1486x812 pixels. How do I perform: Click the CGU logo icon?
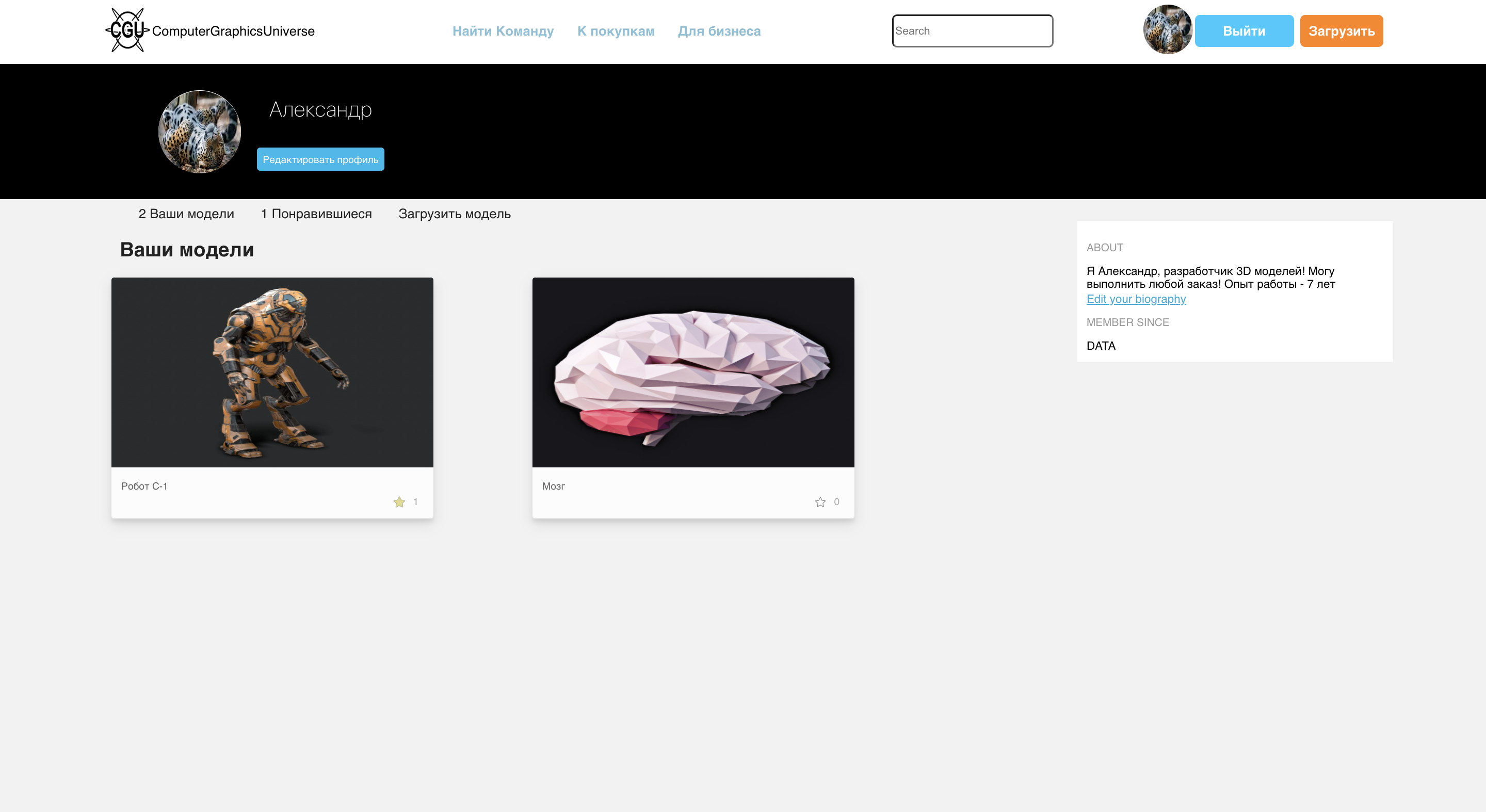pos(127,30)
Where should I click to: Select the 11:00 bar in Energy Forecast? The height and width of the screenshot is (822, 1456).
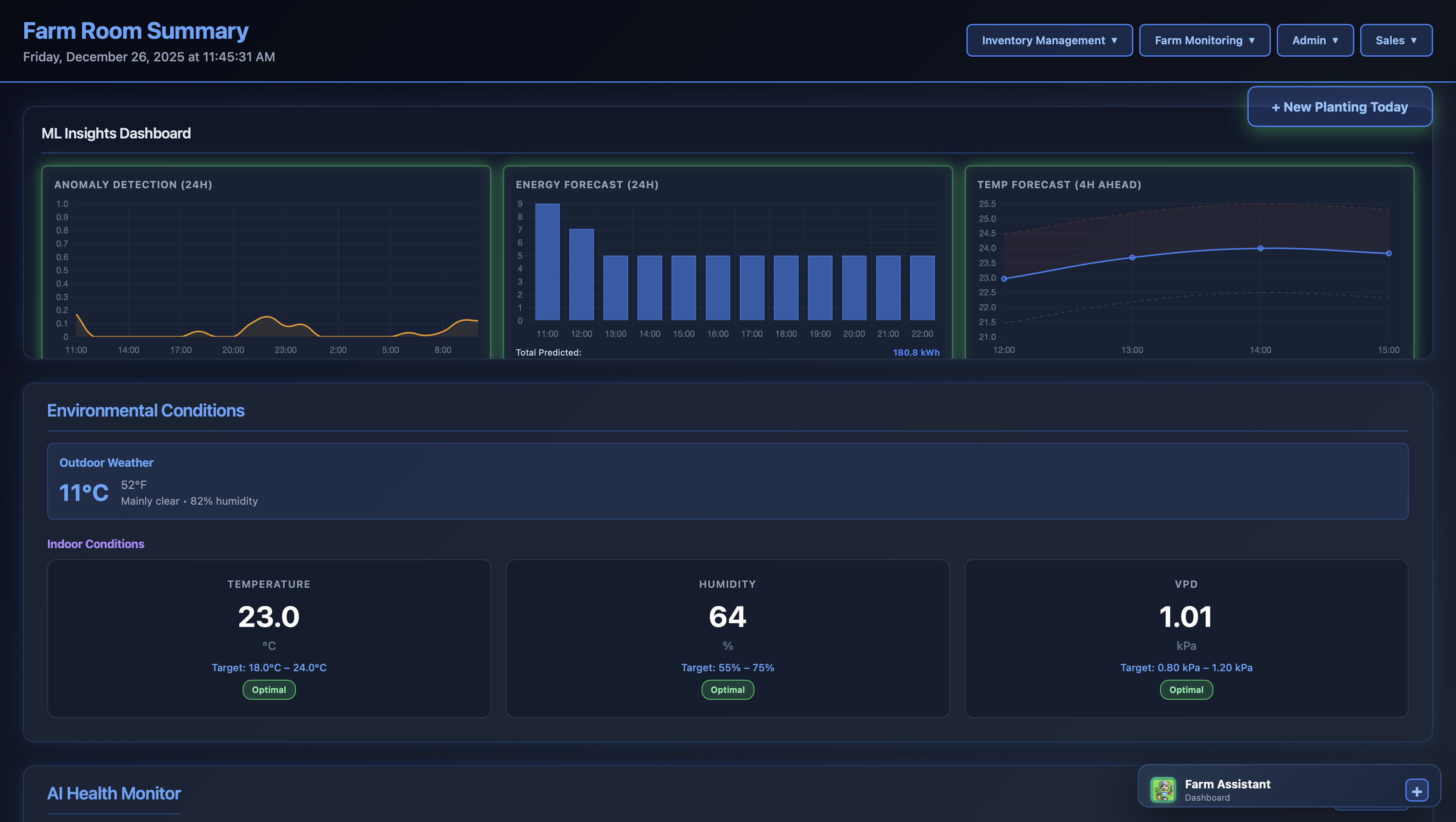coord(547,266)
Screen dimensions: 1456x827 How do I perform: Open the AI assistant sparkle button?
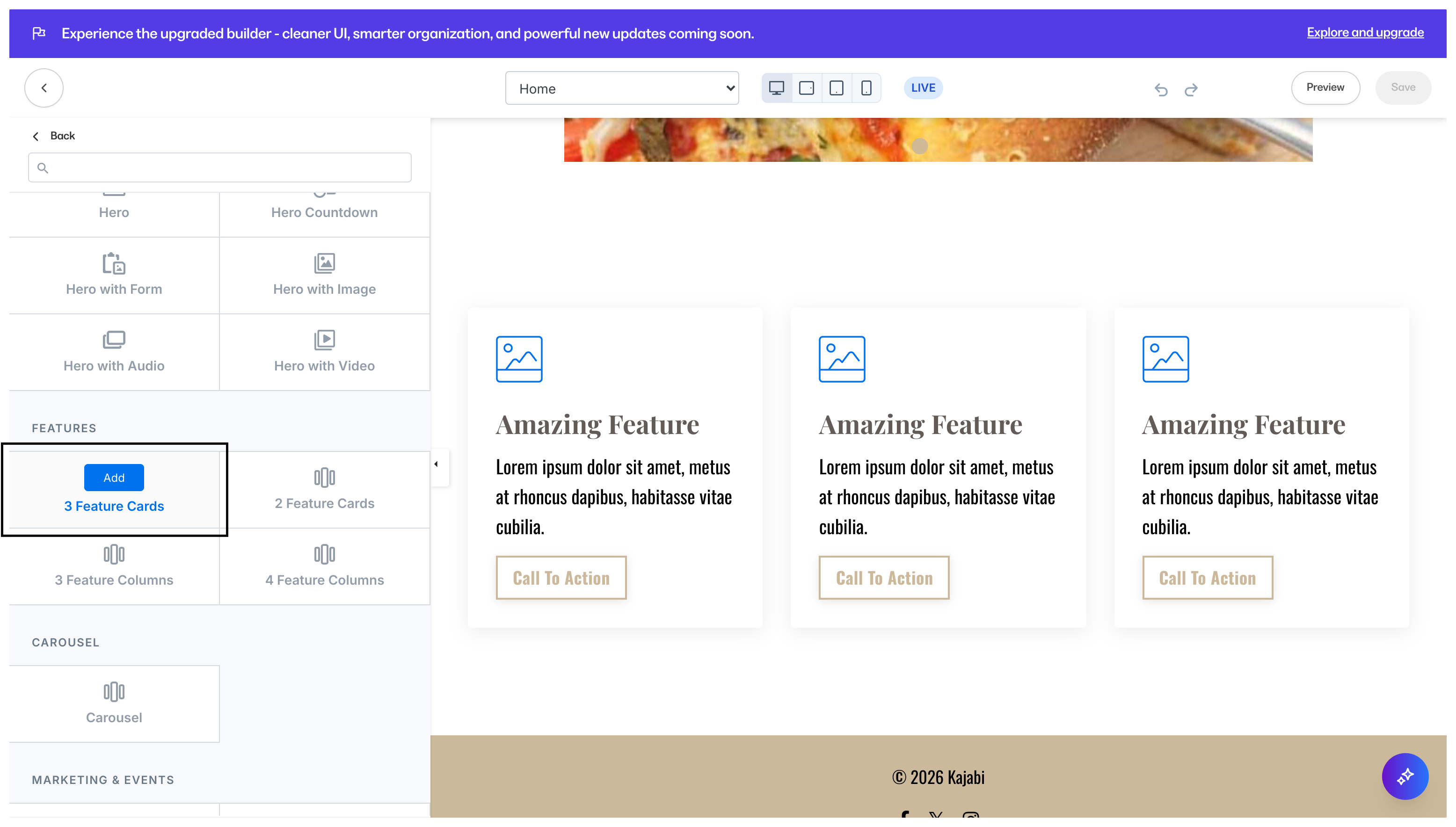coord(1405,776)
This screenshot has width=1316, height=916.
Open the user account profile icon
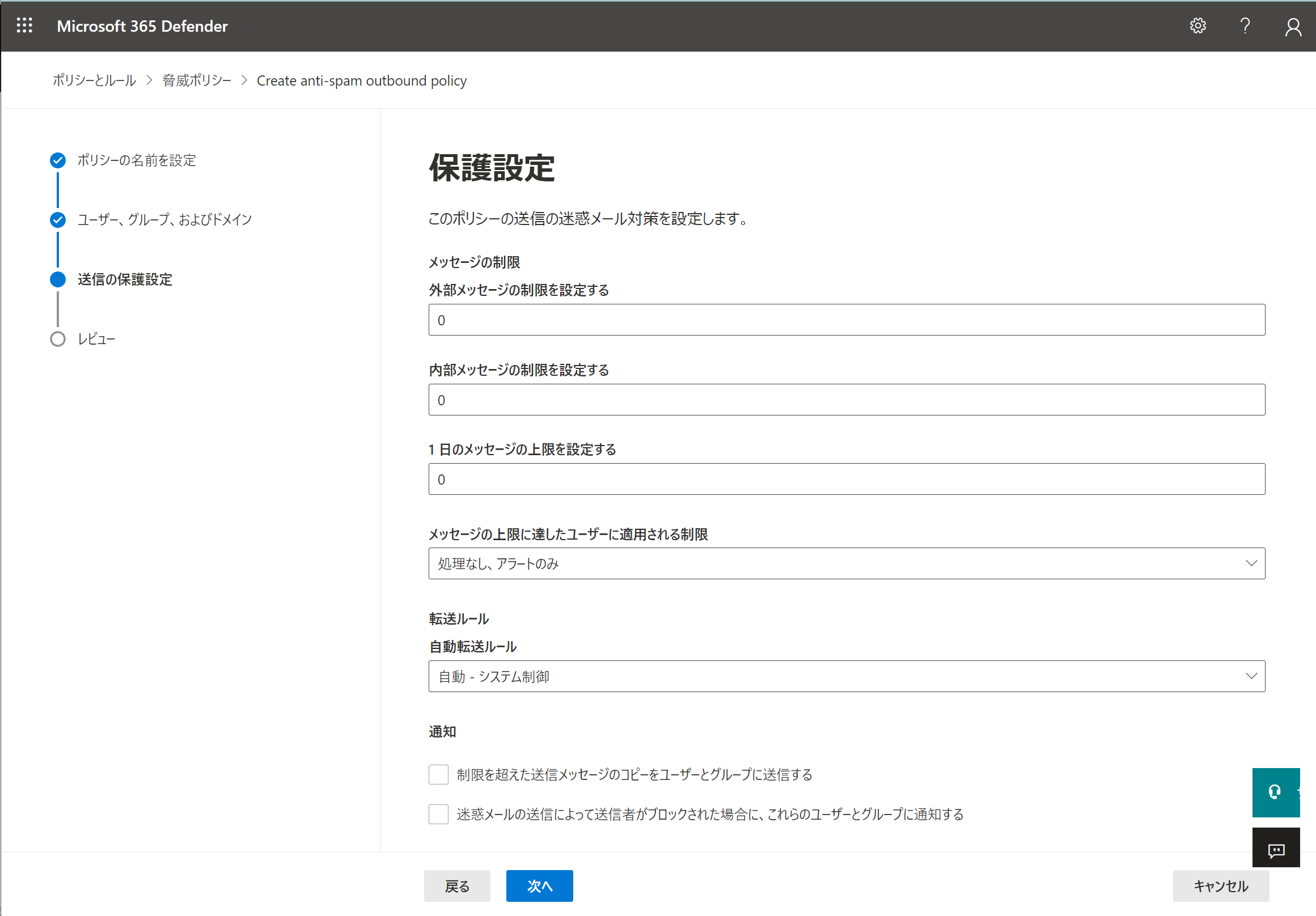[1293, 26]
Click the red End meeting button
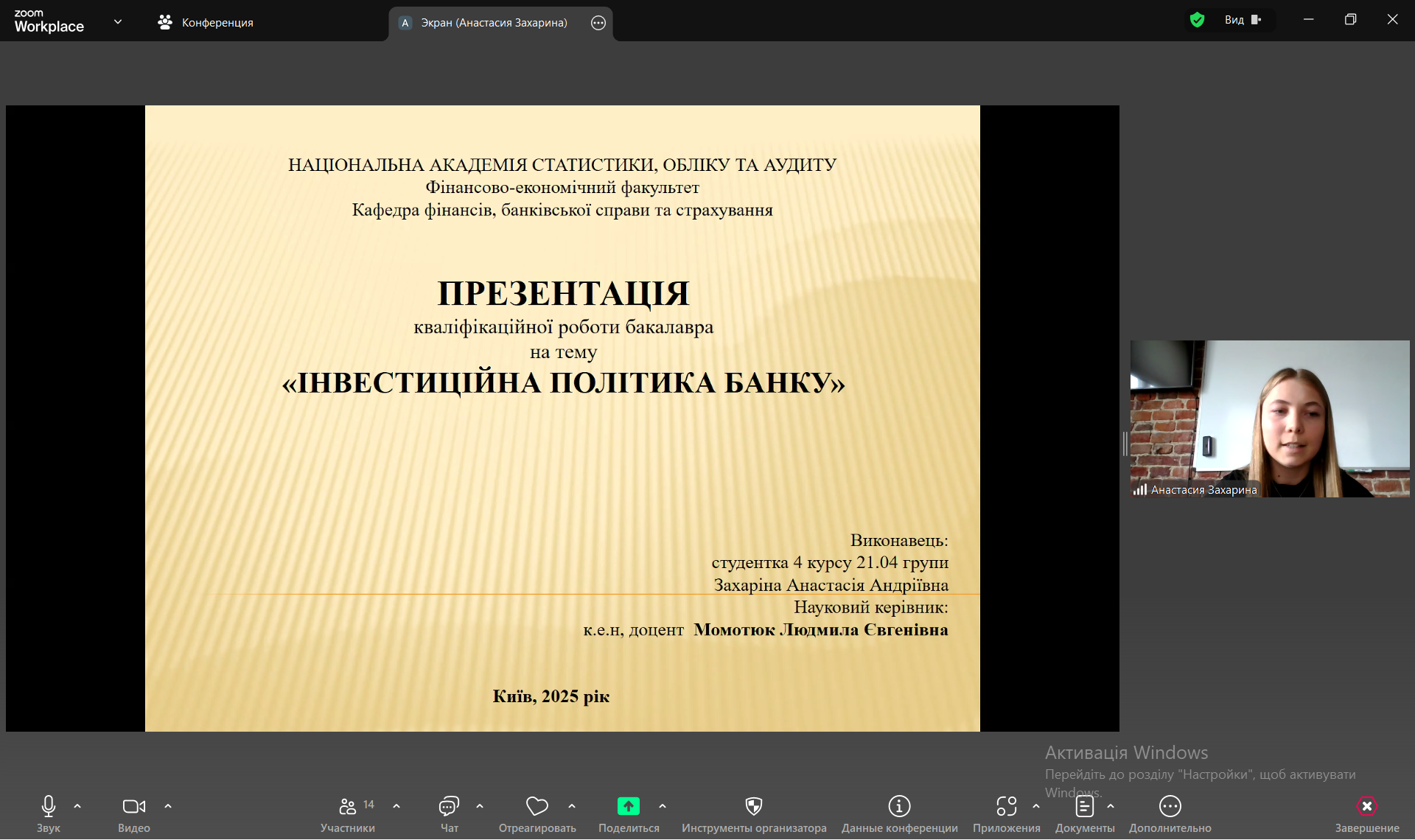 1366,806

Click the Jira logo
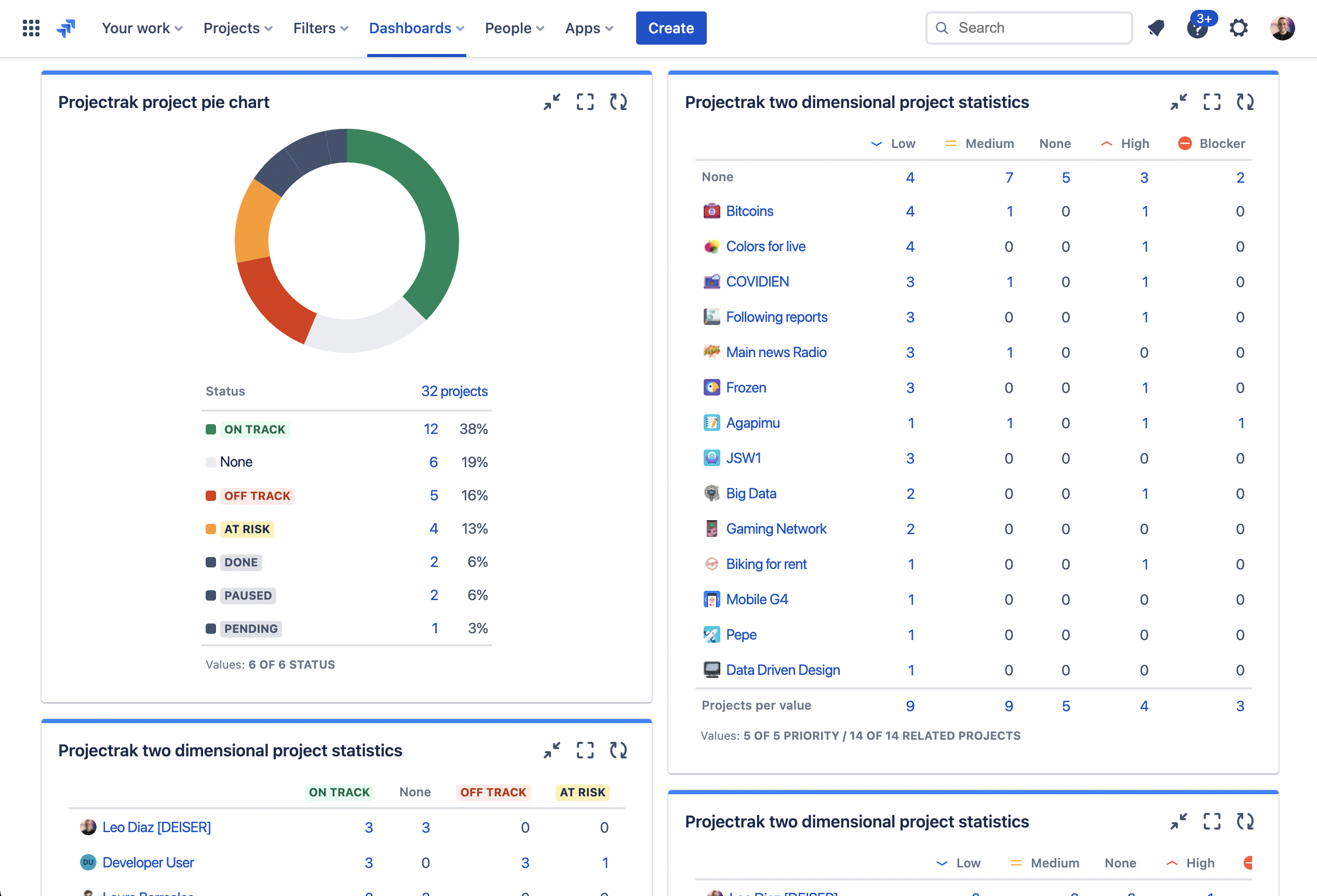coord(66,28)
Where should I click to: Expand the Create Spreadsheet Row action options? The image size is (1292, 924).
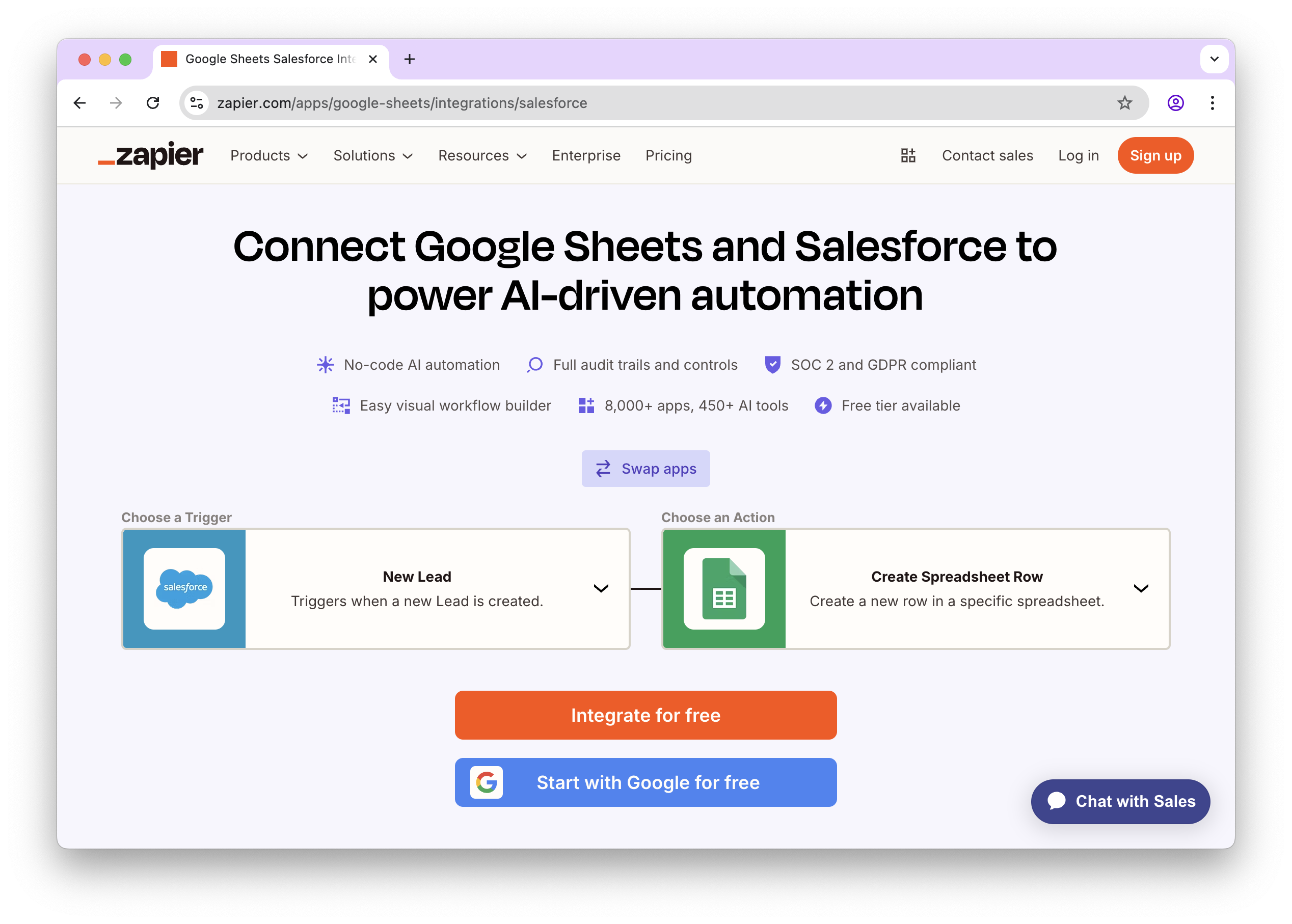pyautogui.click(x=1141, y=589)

-------------------------

• [ASSIGNMENT]: Every line from the start of the material through the line containing "This screenshot has width=1316, height=916." is needed exactly as written; the pictures are not.

• [ANSWER]:
1486x812 pixels. How do I perform: Click the CGU logo icon?
pos(127,30)
Where should I click to: Select the 11:00 bar in Energy Forecast? The height and width of the screenshot is (822, 1456).
coord(547,266)
Screen dimensions: 1456x827 How do I perform: Open the AI assistant sparkle button?
coord(1405,776)
This screenshot has width=1316, height=916.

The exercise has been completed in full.